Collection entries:
[Start of Attachment]

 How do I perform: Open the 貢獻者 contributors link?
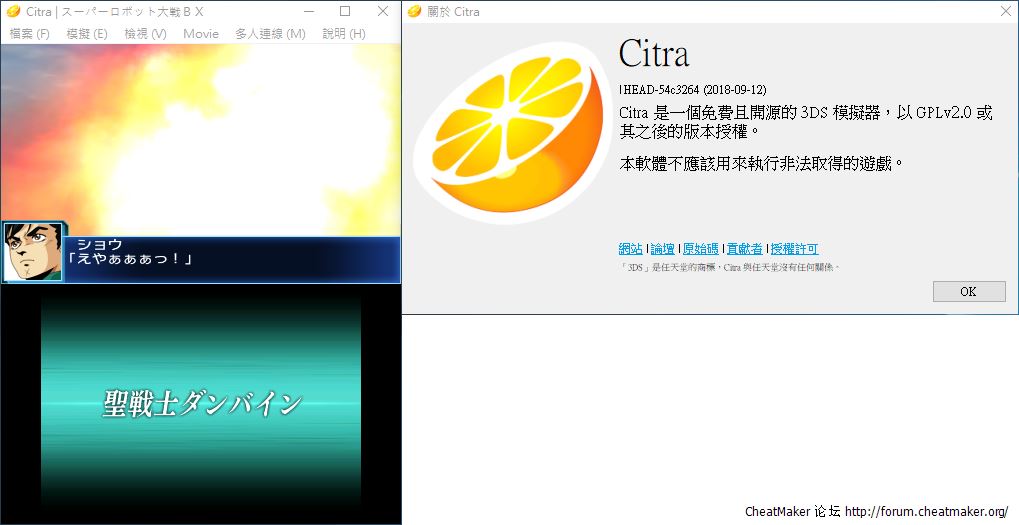point(744,249)
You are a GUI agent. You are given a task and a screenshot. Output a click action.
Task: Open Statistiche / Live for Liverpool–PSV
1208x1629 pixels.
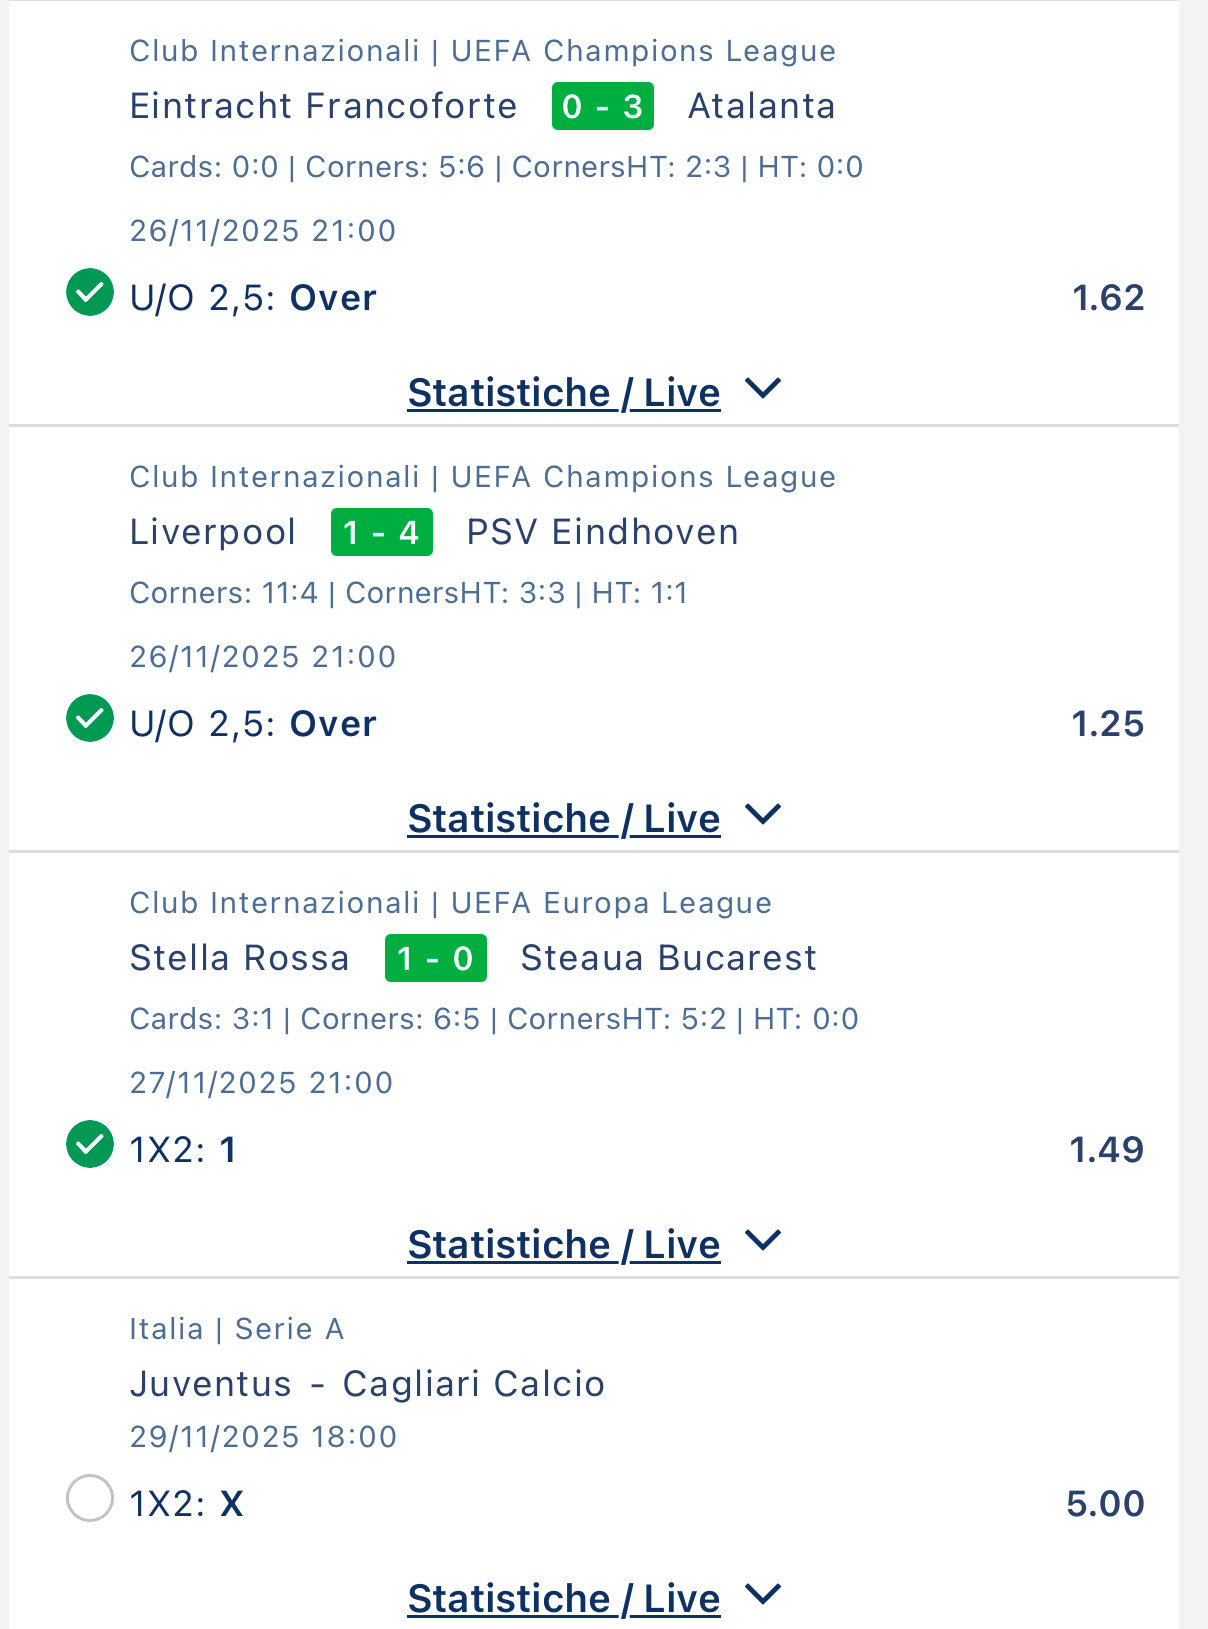[x=563, y=819]
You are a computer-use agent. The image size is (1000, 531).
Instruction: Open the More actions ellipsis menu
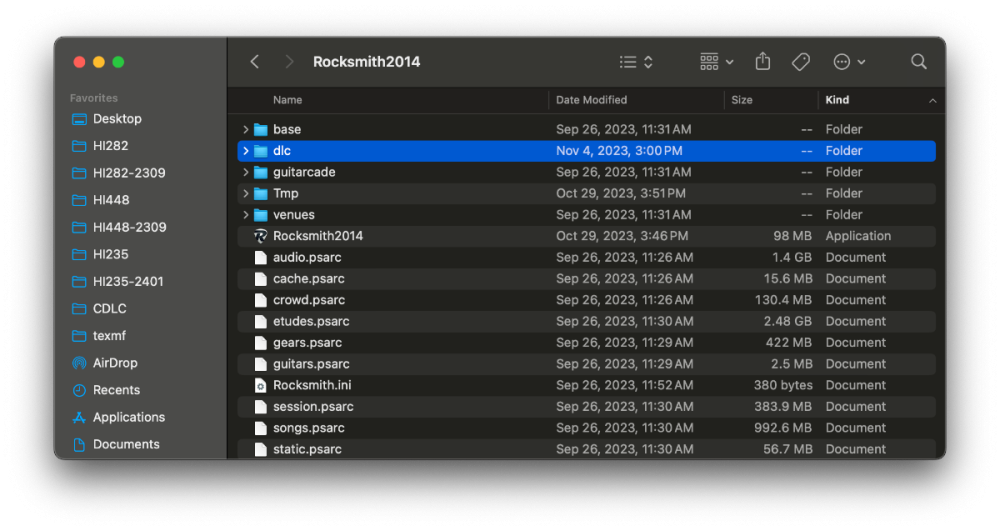(848, 62)
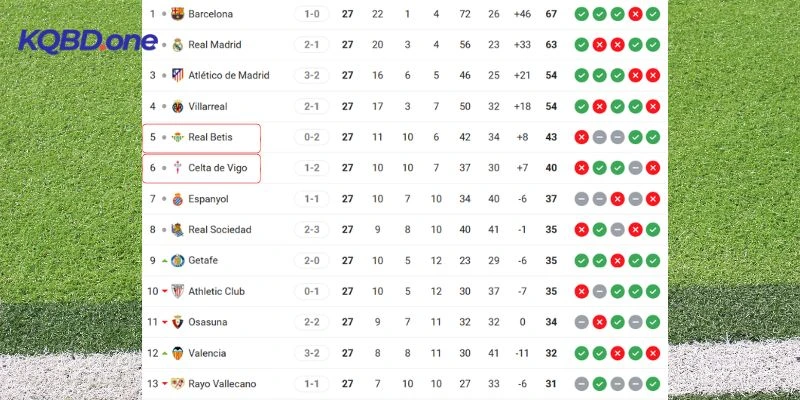Click the Espanyol club crest icon
Screen dimensions: 800x400
177,199
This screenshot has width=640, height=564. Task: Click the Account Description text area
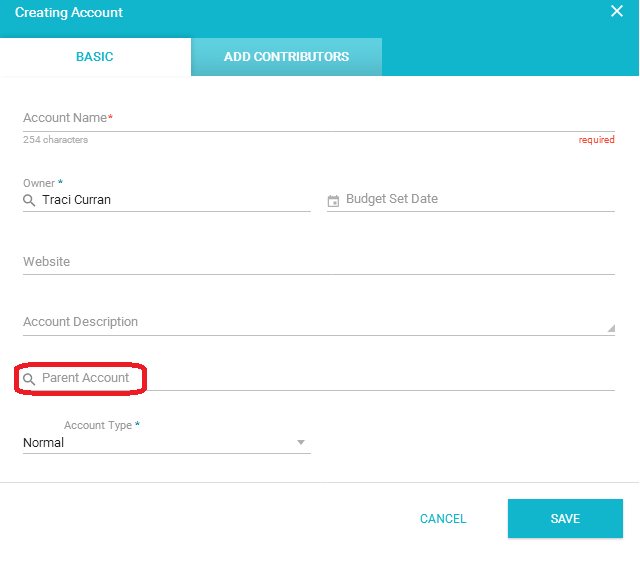319,322
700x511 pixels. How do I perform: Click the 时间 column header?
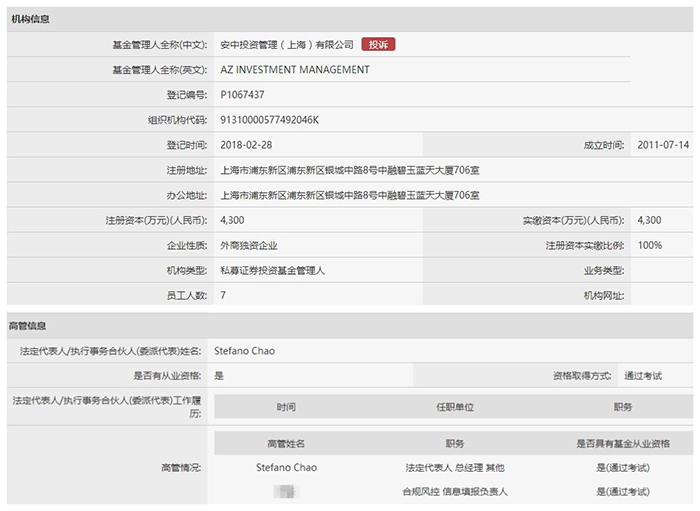point(286,407)
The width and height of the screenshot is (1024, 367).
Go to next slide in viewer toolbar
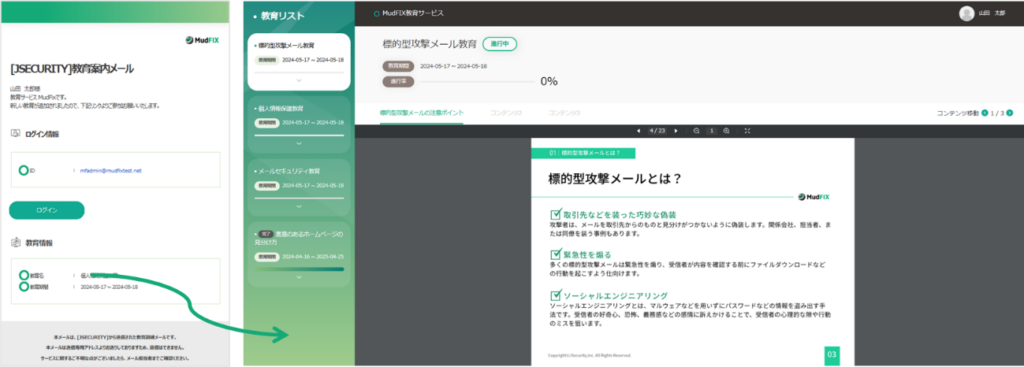(676, 131)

[End of Attachment]

*WHAT IS BEING ASKED*.
Output all of the records word for word, and keep the pictures out of the copy.

*REPLY TO THE EXERCISE*.
 How do I perform: Open the 貢獻者 contributors link?
point(744,249)
You are a GUI agent. You are given a task and a screenshot. Output a click action.
Task: Open Statistiche / Live for Liverpool–PSV
1208x1629 pixels.
[x=563, y=819]
You are a computer-use agent. The image size is (1000, 531).
Instruction: Open the More actions ellipsis menu
(848, 62)
Click the Espanyol club crest icon
Screen dimensions: 800x400
177,199
This screenshot has width=640, height=564. Task: Click the Account Description text area
319,322
700x511 pixels. How do I perform: Click the 时间 column header?
point(286,407)
The width and height of the screenshot is (1024, 367).
Go to next slide in viewer toolbar
(676, 131)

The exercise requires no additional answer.